In this study, interfacial properties were measured for imidazoline type cationic surfactant system which has been widely used as a fabric softener, a dispersant, an anti-static agent, a bleach activator, and an emulsifier. The CMC of imidazoline surfactant was near $6{\times}10^{-5}mol/L$ and the surface tension at CMC was about 32 mN/m. It was found that surface tension was not affected by surfactant concentration but decreased with an increase in pH. The interfacial tension between 1 wt% aqueous solution and n-dodecane was shown to be about 0.01 mN/m and equilibration time was not affected by pH. Phase behavior experiment in a binary aqueous surfactant system showed that only micellar solution of $L_1$ phase was found under conditions of temperature and pH investigated during this study. Only a two-phase region consisting of lower-phase microemulsion in equilibrium with excess oil phase existed under the same conditions, when oil was added to the binary surfactant system.

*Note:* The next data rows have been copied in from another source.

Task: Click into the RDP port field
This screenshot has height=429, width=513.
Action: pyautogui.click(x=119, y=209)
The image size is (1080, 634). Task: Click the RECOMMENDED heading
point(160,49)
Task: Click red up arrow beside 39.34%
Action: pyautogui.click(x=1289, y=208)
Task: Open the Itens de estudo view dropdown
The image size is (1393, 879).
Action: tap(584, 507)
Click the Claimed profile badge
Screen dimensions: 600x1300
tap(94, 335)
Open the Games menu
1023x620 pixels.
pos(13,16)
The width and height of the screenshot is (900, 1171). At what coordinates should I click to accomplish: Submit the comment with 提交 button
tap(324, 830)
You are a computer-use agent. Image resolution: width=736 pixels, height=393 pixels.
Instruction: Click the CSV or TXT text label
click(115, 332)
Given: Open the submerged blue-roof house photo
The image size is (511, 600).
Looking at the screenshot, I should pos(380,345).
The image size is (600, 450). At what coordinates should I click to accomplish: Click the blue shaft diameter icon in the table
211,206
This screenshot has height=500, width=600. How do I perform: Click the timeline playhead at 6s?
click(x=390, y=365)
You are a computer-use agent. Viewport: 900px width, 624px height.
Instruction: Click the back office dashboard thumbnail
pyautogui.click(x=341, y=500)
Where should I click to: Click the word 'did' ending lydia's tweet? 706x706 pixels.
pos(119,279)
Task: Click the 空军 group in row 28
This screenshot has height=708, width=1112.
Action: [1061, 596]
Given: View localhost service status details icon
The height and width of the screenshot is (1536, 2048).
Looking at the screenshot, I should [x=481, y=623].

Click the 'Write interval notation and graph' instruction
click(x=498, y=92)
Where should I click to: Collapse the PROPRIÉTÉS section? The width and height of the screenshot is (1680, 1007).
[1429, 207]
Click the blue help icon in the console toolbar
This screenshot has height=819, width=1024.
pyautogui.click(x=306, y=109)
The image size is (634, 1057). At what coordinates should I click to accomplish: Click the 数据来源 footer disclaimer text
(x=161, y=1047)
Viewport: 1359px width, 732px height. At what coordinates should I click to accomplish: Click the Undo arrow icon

The foam stability measured with 1 wt% surfactant solution increased with pH, which is consistent with surface tension measurement result. QCM(quartz crystal microbalance) measurement showed that surfactant adsorption increased with surfactant concentration but decreased with pH. According to the friction measurement, best fabric softening effect by imidazoline surfactant system was found under alkali conditions.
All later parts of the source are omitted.